■ Problem requirements
Can you write the next part of the short post about doing difficult things every day, picking up right after its final sentence?

■ Extract
◇ ◇ ◇ ◇
Do Difficult Things Every Day and Triumph

quote about difficult things

Do Difficult Things Every Day.

 

This is going to be a short post, mostly because the concept can be summed up in those five words.  At a round table Q&A at our recent conference there was a question which was asked related to breaking through mental barriers – how do you do it.  The truth is I wish I had a better answer for the inquirer than I did at the time, but it did give me something to think about the entire next day.  What is it about some people who seem to “smash it” every day?  Those guys and girls at your gym or at the bar who have battle scars and wicked-awesome stories about experiences they’ve had in life and surpassing difficult moments.  Meanwhile, we’re relegated to telling the story about the one time we bought the two-ply instead of the three-ply toilet paper, and how our spouse was really unhappy with the outcome.  What is the difference between these individuals and ourselves?  Assuming that the person at the bar or the gym isn’t a bald-faced liar, the truth is that they have learned two things in life which many of us fail to.
◇ ◇ ◇ ◇
■ Provided records
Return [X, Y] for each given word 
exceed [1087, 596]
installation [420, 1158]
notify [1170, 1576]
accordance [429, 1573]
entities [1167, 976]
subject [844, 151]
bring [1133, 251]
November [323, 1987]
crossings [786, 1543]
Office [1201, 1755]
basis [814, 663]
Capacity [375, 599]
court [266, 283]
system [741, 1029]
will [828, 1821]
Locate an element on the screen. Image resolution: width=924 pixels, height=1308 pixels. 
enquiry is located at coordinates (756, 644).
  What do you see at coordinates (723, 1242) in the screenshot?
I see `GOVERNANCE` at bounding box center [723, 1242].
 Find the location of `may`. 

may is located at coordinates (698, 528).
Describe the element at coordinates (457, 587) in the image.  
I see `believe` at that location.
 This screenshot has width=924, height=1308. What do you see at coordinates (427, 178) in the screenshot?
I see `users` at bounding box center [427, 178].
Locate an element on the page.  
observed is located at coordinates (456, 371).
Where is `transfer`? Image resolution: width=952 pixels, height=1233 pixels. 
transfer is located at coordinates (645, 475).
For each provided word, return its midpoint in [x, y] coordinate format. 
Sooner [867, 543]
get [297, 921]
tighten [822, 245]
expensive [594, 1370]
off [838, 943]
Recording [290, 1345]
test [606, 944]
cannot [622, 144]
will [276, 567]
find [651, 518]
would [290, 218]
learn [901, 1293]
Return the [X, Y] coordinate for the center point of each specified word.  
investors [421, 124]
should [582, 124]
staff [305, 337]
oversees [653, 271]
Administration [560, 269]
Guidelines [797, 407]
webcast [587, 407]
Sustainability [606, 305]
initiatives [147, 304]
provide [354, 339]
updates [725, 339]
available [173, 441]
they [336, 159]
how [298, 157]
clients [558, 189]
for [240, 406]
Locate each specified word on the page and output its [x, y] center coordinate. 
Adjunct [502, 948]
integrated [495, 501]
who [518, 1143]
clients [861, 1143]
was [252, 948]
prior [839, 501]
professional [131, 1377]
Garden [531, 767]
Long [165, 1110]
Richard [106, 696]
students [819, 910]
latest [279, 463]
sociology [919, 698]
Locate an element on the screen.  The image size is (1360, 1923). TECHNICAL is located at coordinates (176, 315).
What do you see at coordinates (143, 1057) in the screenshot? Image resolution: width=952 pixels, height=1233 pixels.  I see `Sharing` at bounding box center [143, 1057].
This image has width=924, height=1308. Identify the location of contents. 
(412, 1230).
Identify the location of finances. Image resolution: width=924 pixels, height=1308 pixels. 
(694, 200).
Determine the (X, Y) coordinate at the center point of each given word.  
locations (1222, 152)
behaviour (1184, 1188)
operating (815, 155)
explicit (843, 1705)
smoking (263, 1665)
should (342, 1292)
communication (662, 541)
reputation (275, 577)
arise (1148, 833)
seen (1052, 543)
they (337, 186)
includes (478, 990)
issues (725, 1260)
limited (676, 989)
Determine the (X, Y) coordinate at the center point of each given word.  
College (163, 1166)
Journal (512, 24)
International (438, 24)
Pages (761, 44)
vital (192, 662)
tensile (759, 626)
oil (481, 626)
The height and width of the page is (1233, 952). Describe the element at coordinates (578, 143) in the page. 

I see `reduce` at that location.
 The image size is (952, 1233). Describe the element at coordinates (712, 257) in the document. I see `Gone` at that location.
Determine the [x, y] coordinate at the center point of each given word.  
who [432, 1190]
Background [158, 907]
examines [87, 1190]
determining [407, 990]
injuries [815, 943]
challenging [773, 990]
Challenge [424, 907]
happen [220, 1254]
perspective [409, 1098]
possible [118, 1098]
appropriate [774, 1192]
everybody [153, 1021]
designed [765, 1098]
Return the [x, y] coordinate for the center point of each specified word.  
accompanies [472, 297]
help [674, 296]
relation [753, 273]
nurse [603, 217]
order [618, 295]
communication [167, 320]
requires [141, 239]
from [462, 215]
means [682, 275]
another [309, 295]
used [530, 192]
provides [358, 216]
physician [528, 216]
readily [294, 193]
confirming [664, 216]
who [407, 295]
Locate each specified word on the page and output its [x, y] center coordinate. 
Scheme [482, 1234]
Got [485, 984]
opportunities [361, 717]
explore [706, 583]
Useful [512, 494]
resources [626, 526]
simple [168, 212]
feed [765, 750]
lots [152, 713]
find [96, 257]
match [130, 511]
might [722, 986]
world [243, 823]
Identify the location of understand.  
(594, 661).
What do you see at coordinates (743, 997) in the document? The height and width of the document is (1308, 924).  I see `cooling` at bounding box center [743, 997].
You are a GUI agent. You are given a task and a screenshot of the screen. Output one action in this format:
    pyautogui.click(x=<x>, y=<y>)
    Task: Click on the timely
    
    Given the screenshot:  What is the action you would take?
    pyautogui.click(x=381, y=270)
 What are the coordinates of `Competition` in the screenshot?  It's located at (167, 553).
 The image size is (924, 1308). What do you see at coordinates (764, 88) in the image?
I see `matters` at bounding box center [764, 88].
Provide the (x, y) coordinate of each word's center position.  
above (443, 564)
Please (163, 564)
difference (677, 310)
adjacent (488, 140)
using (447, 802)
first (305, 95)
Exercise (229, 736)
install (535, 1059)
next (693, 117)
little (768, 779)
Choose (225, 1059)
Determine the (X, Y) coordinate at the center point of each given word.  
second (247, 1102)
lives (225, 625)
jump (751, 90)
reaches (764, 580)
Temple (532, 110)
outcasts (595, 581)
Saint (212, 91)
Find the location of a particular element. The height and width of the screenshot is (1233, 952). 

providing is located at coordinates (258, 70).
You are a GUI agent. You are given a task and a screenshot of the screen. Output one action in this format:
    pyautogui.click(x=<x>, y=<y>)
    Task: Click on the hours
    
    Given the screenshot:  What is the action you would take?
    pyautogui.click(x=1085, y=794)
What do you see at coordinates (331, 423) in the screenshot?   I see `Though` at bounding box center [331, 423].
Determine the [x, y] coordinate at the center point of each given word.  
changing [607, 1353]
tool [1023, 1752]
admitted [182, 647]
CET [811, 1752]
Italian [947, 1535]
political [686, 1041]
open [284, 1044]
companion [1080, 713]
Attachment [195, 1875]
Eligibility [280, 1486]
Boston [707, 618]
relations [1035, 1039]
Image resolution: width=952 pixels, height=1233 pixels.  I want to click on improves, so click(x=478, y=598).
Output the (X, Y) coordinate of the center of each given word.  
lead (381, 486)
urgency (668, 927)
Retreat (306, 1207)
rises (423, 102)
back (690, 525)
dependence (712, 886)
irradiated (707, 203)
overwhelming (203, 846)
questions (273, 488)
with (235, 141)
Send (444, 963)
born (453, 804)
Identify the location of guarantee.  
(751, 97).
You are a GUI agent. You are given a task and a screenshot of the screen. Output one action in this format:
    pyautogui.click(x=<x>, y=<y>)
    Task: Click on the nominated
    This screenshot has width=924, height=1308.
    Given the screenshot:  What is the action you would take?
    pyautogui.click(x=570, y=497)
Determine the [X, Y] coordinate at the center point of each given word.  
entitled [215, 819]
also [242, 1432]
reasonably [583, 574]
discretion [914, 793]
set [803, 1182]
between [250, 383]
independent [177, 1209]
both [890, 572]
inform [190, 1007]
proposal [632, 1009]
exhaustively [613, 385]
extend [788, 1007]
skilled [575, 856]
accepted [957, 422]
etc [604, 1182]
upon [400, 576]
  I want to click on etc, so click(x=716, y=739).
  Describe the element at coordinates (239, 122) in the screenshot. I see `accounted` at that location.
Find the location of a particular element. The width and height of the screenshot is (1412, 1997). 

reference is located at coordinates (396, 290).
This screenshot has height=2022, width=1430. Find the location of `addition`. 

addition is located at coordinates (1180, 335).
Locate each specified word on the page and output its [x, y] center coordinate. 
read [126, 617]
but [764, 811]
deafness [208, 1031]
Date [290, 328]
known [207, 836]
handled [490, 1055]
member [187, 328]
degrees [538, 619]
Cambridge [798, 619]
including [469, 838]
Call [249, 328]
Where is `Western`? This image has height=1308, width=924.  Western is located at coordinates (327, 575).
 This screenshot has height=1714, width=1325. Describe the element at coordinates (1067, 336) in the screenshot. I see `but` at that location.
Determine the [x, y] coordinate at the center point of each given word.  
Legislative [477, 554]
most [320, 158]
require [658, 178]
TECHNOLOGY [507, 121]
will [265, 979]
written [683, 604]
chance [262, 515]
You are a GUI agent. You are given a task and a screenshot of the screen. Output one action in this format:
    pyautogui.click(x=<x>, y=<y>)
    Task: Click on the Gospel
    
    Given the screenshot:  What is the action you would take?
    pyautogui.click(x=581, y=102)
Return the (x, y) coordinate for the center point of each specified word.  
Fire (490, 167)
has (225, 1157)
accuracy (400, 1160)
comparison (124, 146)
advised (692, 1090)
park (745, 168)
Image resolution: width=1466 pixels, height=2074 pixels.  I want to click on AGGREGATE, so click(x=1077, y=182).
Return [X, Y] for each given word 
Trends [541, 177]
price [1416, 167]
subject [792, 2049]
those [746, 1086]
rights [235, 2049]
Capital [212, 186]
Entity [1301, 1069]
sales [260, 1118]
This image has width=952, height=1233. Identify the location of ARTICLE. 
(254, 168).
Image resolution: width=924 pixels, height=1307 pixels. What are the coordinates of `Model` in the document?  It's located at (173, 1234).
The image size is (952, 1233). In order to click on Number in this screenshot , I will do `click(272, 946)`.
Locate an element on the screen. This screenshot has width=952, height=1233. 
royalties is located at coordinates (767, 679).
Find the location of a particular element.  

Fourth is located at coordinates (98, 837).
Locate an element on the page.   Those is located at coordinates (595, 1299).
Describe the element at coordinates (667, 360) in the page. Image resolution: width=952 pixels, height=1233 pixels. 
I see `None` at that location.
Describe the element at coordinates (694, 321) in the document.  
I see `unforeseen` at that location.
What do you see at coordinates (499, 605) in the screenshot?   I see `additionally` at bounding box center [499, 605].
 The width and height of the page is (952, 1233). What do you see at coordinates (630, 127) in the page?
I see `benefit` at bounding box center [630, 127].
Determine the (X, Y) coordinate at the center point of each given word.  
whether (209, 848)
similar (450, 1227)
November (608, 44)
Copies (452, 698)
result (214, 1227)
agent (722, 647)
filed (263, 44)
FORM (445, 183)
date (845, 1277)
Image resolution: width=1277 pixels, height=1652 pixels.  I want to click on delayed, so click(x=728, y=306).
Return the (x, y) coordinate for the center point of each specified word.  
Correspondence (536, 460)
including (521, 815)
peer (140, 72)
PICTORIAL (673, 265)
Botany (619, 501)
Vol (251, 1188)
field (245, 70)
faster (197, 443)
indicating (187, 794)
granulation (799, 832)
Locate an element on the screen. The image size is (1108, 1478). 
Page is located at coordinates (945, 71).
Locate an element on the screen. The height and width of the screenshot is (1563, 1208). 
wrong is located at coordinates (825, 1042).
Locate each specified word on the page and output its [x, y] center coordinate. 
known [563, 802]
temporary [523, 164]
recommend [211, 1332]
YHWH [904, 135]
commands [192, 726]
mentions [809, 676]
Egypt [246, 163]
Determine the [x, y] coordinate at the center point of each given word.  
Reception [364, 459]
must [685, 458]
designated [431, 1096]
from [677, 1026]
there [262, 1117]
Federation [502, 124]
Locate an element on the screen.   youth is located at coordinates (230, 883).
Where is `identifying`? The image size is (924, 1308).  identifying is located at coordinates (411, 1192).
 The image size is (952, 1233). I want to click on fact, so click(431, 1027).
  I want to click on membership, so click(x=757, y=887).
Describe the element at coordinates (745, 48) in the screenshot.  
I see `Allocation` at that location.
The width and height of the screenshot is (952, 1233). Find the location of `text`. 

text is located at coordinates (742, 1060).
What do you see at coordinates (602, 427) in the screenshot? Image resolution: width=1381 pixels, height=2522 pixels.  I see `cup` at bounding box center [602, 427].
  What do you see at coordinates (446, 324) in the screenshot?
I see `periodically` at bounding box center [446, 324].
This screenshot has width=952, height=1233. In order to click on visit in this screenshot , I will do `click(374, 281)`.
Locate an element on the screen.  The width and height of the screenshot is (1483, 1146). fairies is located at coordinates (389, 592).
◇ ◇ ◇ ◇
■ Result
Transferability

The first thing which has been learned by these individuals is that hard work and difficult tasks have a semi-transferable nature.  It can be summarized by the expression “nothing succeeds like success.”  These individuals have come to the realization that for each of us, we cannot expect to do simple, mundane, and pedestrian things in our lives and expect the gym or our diet to be any different.  We have this expectation that we can go in, do the base minimum at the 8-5 job, put in minimal effort at being a parent or spouse, and take our friendships for granted…and then go gonzo in the gym.  Life doesn’t seem to work like that.  When we set limitations around our safety and fear of failure at one aspect of our lives, we eventually do two things:

  1. We experience dissatisfaction and failure in that one aspect.
  2. We run the risk of that transferable nature leaking into mediocrity in all facets of our lives.

Failing Forward

The second thing that these individuals have learned is that there is a success to be found in failing at great and difficult tasks.  We are a very interesting culture.  We celebrate the victor and lampoon the loser in a great many areas.  We denigrate the outcome rather than celebrate the performance.  The truth is that in competition there  must be a winner and loser.  That’s a statement of fact.  However, we have taken the same sort of approach to our work performance, our relationships, and our hobbies…areas in which shades of grey exist.  We live in safety – avoiding challenging projects, tough assignments, or difficult topics.  We then celebrate what was an assured victory with absurd levels of aplomb.  We sing “We are the Champions” and we have a celebratory meal.  Meanwhile, at no time was the outcome ever in doubt.  The reason we do so is because our ego is too fragile to accept the possibility of failure, so we have recast certain victory in the lens of “certain victory…because I am involved” (and thereby inflate our self-worth) and when we run up against something which challenges that preconception, we shrink away.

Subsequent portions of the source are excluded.